Published: September 19, 2025

Data Strategy5 min read

Summary

  • KPMG navigated performance and productivity challenges in auditing big data from a major UK energy supplier
  • Delta Sharing helped KPMG receive and analyze large data containing tens of billions of entries across clouds
  • This resulted in improving the quality of our data analytics routine by 15 percentage points

Seamless and secure access to data has become one of the biggest challenges facing organizations. Nowhere is this more evident than in technology-led external audits, where analyzing 100% of transactional data is fast becoming the gold standard. These audits involve reviewing tens of billions of lines of financial and operational billing data.

To deliver meaningful insights at scale, analysis must not only be robust but also efficient — balancing cost, time, and quality to achieve the best outcomes in tight timeframes.

Recently in collaboration with a major UK energy supplier, KPMG leveraged Delta Sharing in Databricks to overcome performance bottlenecks, improve efficiency, and enhance audit quality. This blog discusses our experience, the key benefits, and the measurable impact on our audit process from using Delta Sharing.

The Business Challenge

To meet public financial reporting deadlines, we needed to access and analyze tens of billions of lines of the audited entity's billing data within a short audit window.

Historically, we relied on the audited entity's analytics environment hosted in AWS PostgreSQL. As data volumes grew, the setup showed its limits:

  • Data Volume: Our approach required looking beyond the audit period to analyze historical data that was essential for the routine. As this dataset has significantly grown year on year, it eventually exceeded AWS PostgreSQL limits. This forced us to split the data across two separate databases, introducing additional operational overhead and cost.
  • Data Transfer: Moving and copying data from a production environment to a ‘ring-fenced’ analytics PostgreSQL database caused a delayed start and a lack of freshness and agility.
  • Query Performance Degradation: While PostgreSQL does support parallelism, it does not leverage multiple CPU cores when executing a single query, leading to suboptimal performance.
  • Resourcing: Because access to the entity’s analytics environment was limited to their assets, we faced challenges in making the best use of our people and quickly onboarding new team members.
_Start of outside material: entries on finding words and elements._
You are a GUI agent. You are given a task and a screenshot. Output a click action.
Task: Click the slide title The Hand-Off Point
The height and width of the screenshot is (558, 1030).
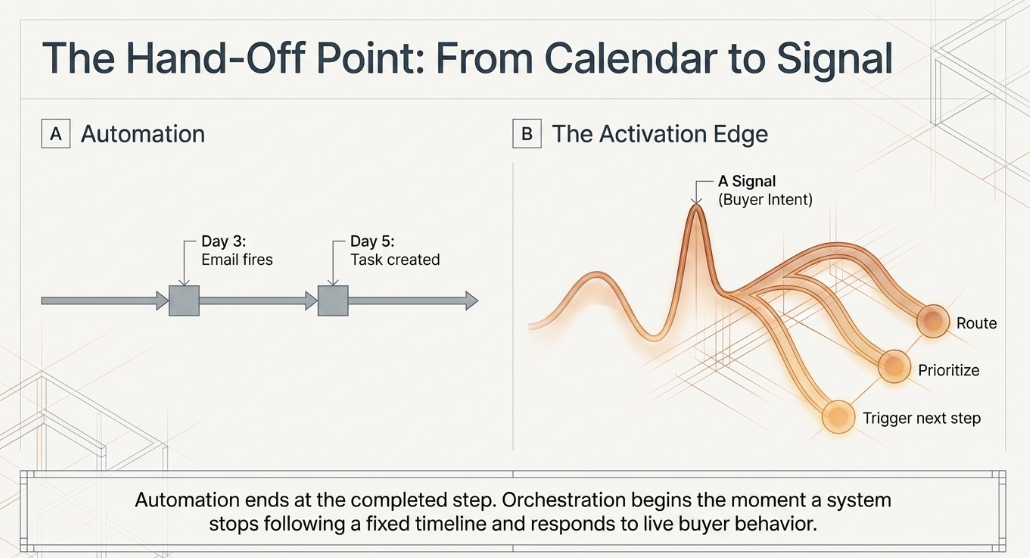[x=467, y=58]
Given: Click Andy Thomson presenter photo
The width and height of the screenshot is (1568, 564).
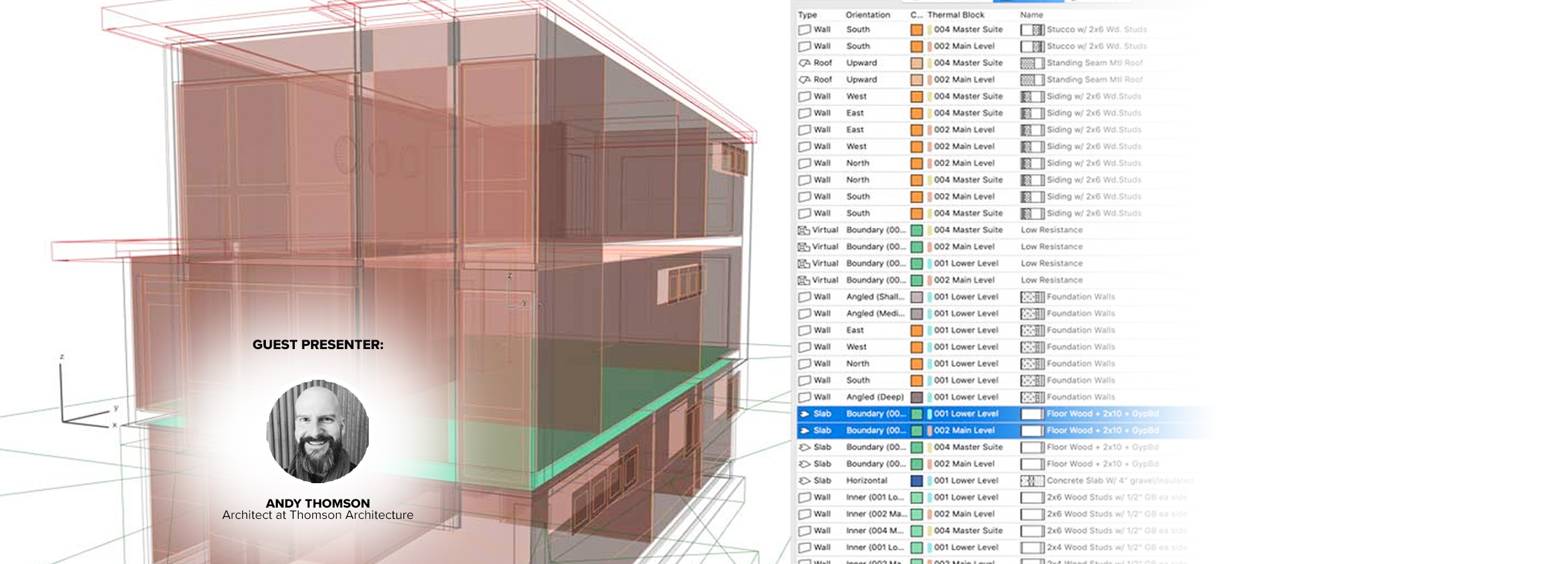Looking at the screenshot, I should [x=317, y=431].
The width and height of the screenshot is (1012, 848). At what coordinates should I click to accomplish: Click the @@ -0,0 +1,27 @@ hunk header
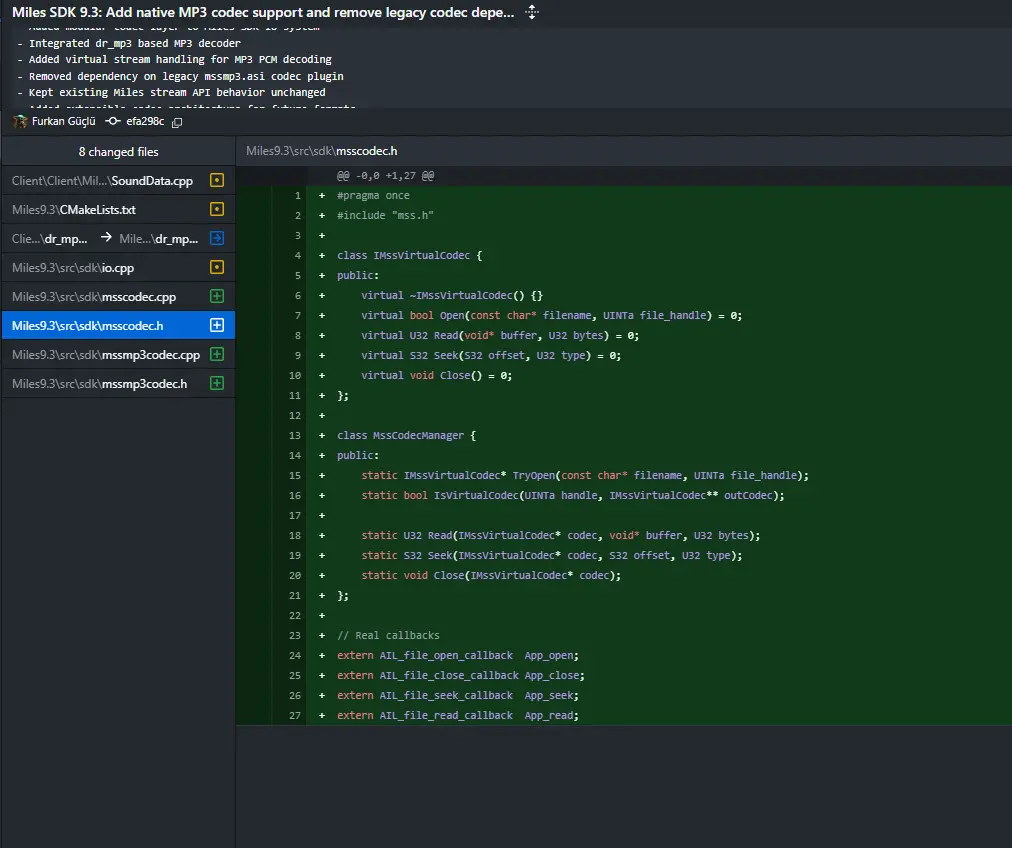click(385, 176)
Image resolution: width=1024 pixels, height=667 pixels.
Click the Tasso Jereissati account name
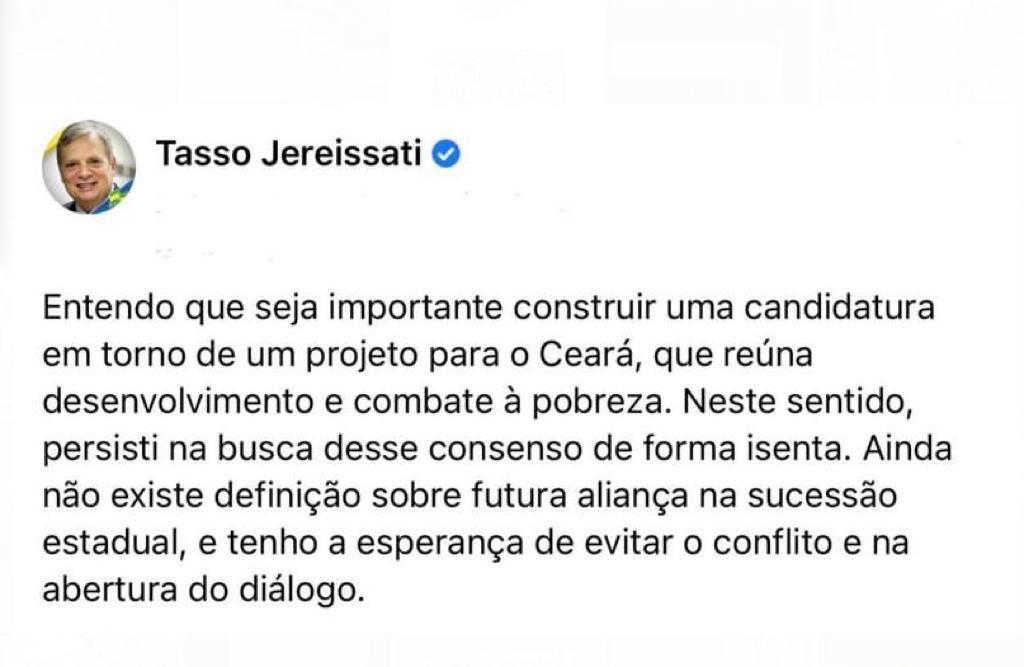coord(289,155)
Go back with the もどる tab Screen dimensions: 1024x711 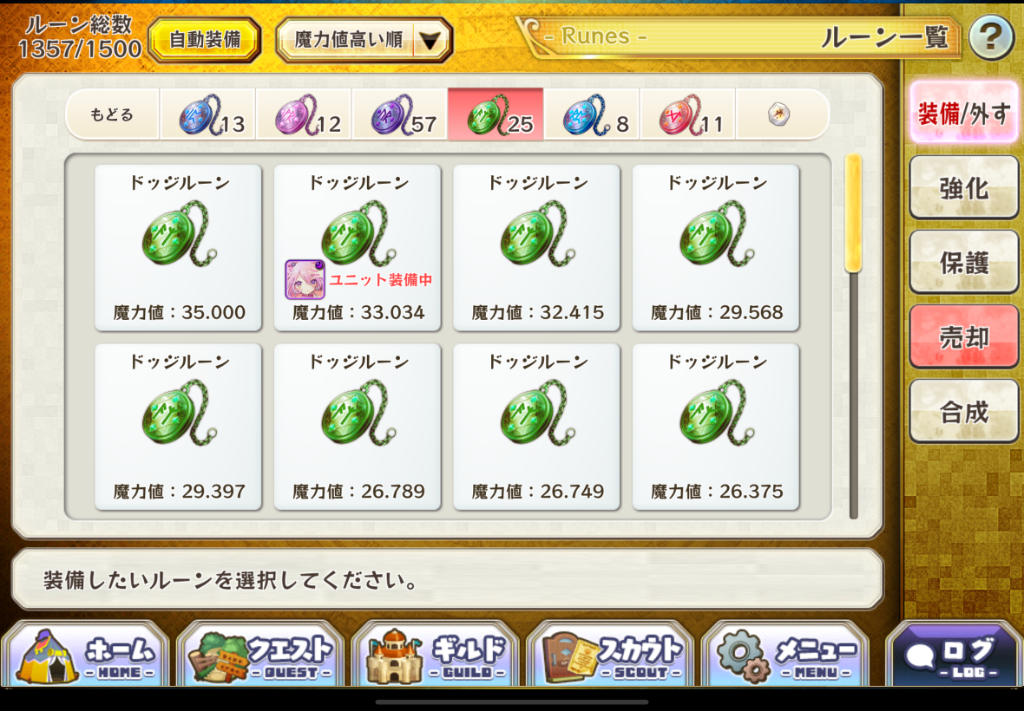pyautogui.click(x=112, y=115)
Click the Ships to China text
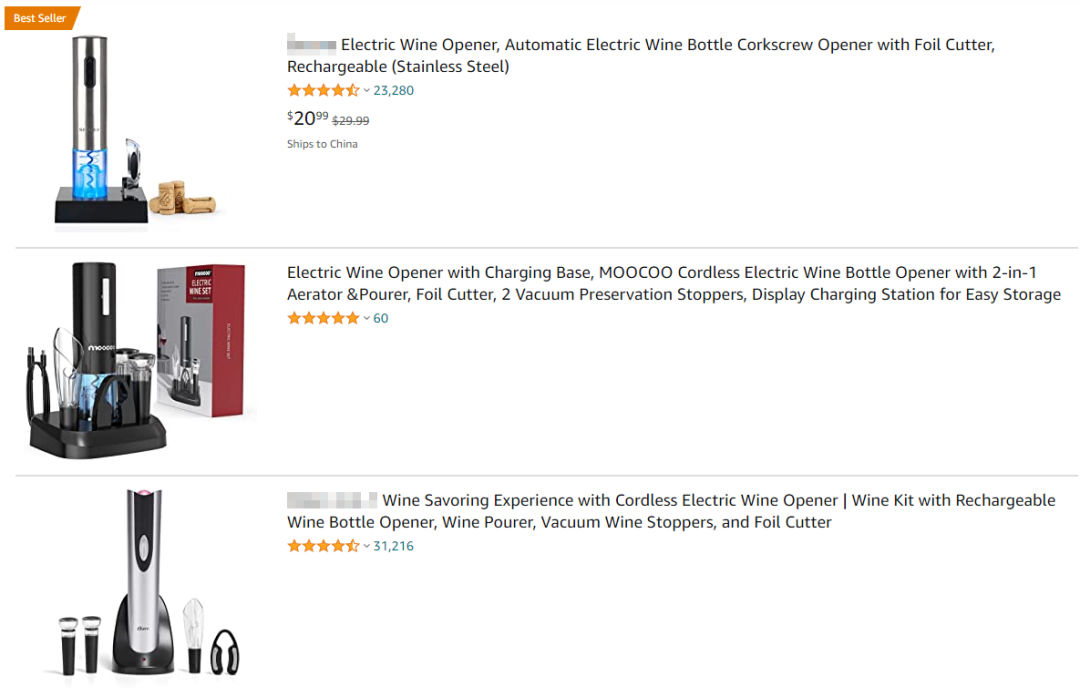1080x698 pixels. tap(322, 144)
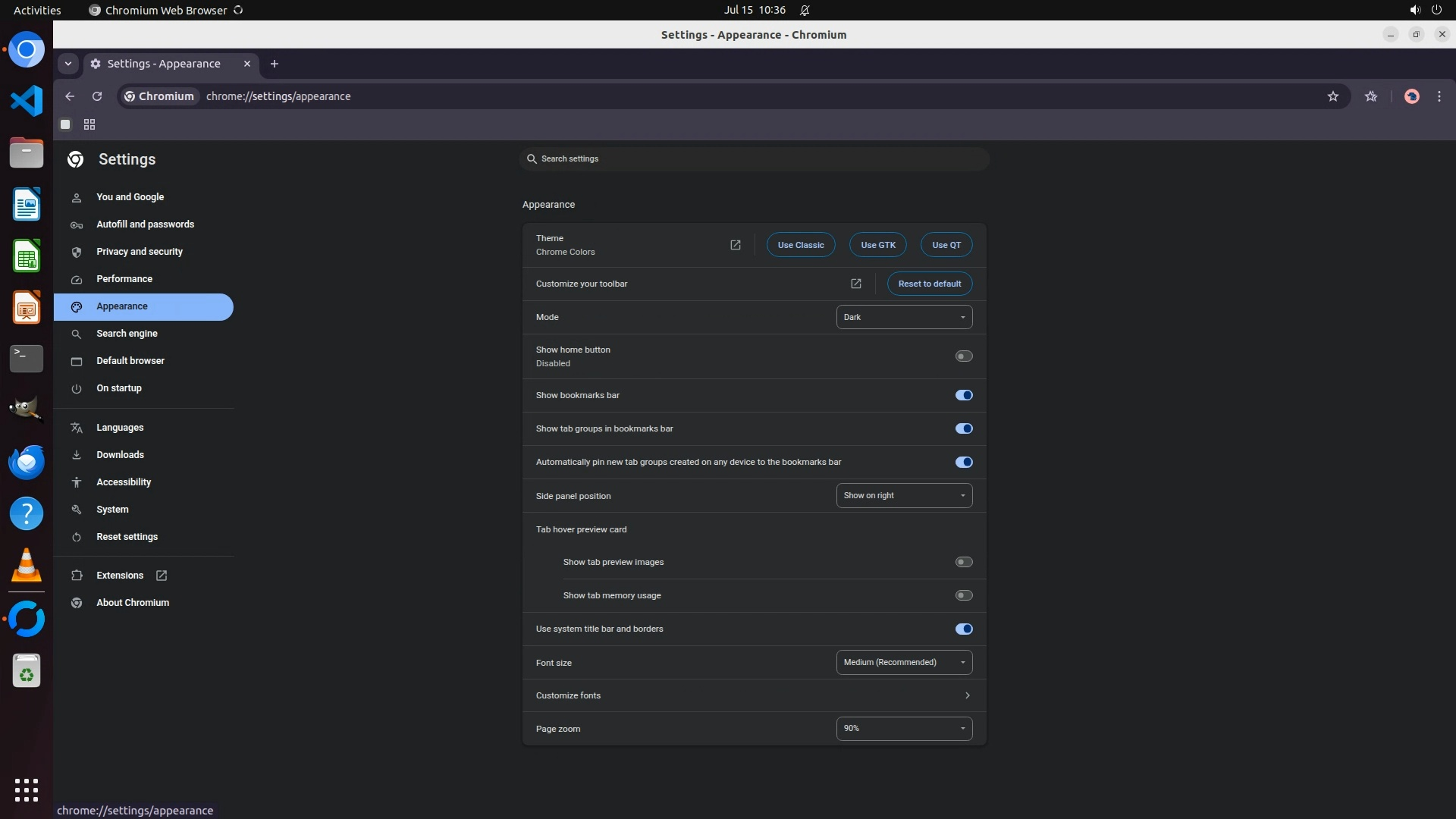Click the apps grid icon in the bookmarks bar
This screenshot has width=1456, height=819.
click(x=89, y=124)
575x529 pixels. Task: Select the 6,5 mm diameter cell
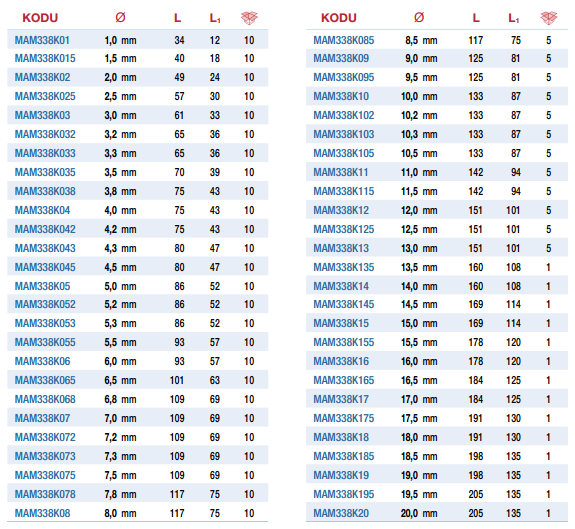120,380
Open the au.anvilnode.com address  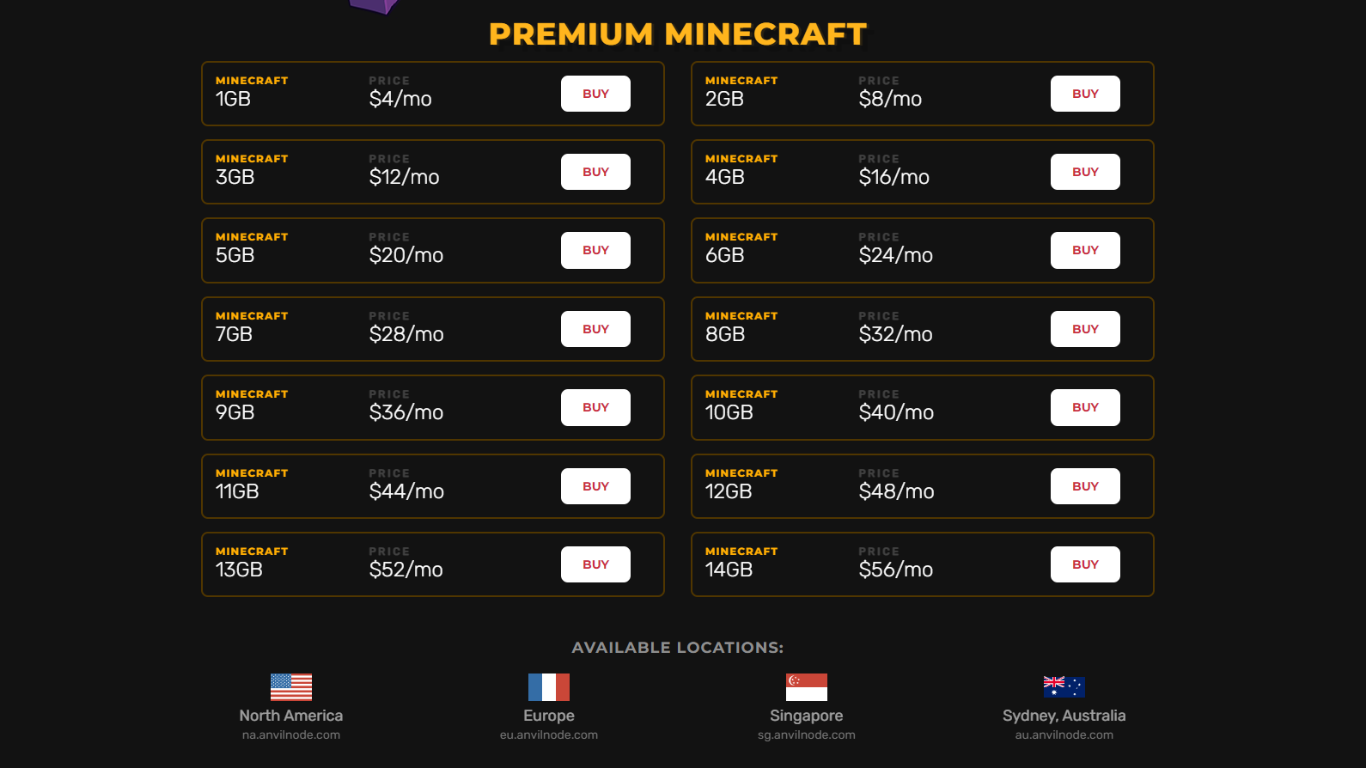coord(1064,735)
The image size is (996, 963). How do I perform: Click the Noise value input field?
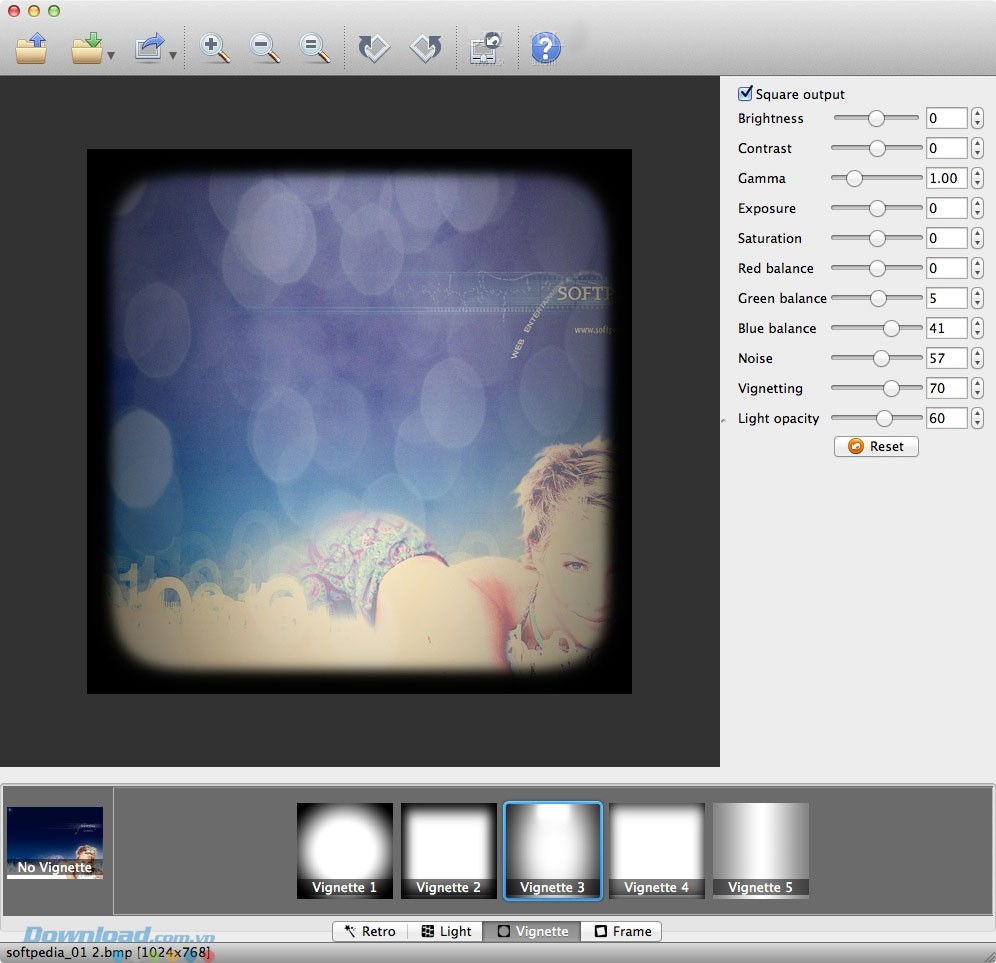pyautogui.click(x=946, y=358)
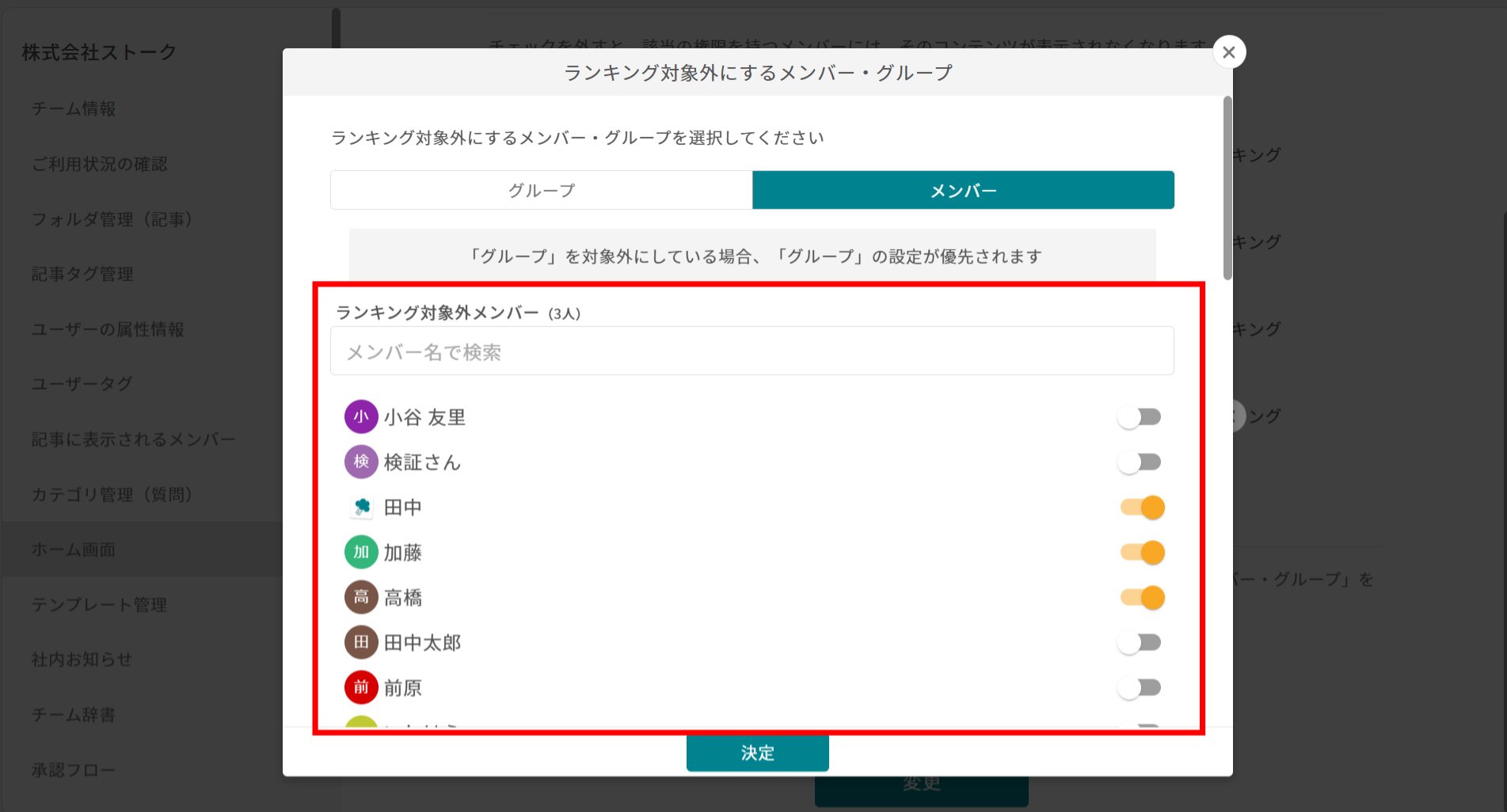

Given these constraints, we needed a scalable, high-performance solution that would allow efficient access to and processing of data without compromising security or governance, enabling reduced ‘machine time’ for quicker outcomes.

Why Delta Sharing?

Delta Sharing, an open data-sharing protocol, provided the ideal solution by enabling secure and efficient cross-platform data exchange between KPMG and the audited entity without duplication.

Compared to extending PostgreSQL, Databricks offered several distinct advantages:

  • Handles Large Datasets: Delta Sharing is designed to handle petabyte-scale data, eliminating PostgreSQL's performance limitations.
  • Lower costs: Delta Sharing lowered storage and compute costs by reducing the need for large-scale data replication and transfers.
  • Flexibility: Shared data could be accessed in Databricks using all of PySpark, SQL, and BI tools like Power BI, facilitating seamless integration into our audit deliverables.
  • Delta Tables: We could “time travel” to past states of data. This was valuable for checking historical points that were previously lost in the client’s data model.

Implementation Approach

We introduced Delta Sharing in a way that did not disrupt ongoing audit work:

  1. Data Sharing: We gave the entity a list (in JSON format) of the tables and views we needed. They used Lakeflow Jobs and Delta Sharing to make these available to us directly in our Databricks environment. The audited entity provided access by sharing a key, granting us permission to secure these pre-agreed datasets with minimal effort between AWS and Azure. Delta Sharing handled this cross-cloud exchange securely, without copying or moving the data between platforms.
  2. Integration with Unity Catalog: Unity Catalog gave us a single place to manage permissions, apply governance policies, and maintain full visibility of who accessed what data.
  3. Scheduled Data Refreshes: During key audit cycles, data was refreshed to align with financial reporting timelines.
  4. Performance Optimization: Once inside Databricks, we reworked queries from PostgreSQL to Spark SQL and PySpark. With Delta Sharing providing governed, ready-to-use data, we focused on optimizing performance rather than managing data movement.
KPMG Implementation Approach
Figure 1: KPMG Implementation Approach

Measurable Impact

We used Delta Sharing to access and analyze billions of meter readings across millions of their customer accounts., We observed significant improvements across multiple KPIs:

  • Faster queries: Delta Sharing allowed us to use more computing power for big data tasks. Some of our most complex queries finished over 80% faster—for example, going from 14.5 hours to 2.5 hours—compared to our old PostgreSQL process.
  • Improved Audit Quality: By spending less time waiting for machines, we had more time to focus on exceptions, unusual patterns and complex edge cases. This improved our data analytics results by 15 percentage points in some instances and reduced the burden of any residual sampling.
  • Cost Savings: By using Delta Sharing, we avoided making extra copies of the data. This meant we only stored and processed what was needed, which brought down both storage and compute costs.
  • Quicker access: Since the data was provisioned through Delta Sharing, there was less time wasted waiting for it to be ready, allowing us to start work sooner.
  • Easier Team Onboarding: Seamless on-boarding new team members and broader mix of coding skills - SQL and PySpark.
Using Delta Sharing has made a noticeable difference to our audit process. We can securely access data across cloud platforms-without delays or manual data movement-so our teams always work from the latest, single source of truth. This cross-cloud capability means faster audits, more reliable results for the audited clients we work with, and tight control over data access at every step. — Anna Barrell, Audit partner, KPMG UK

Technical Considerations

A couple of technical considerations of working with Databricks that should be considered:

• Delta Sharing: As early adopters, some features weren’t yet available (for example, sharing materialized views) though we’re excited that these are now refined with the GA release and we’ll be enhancing our delta sharing solutions with this functionality.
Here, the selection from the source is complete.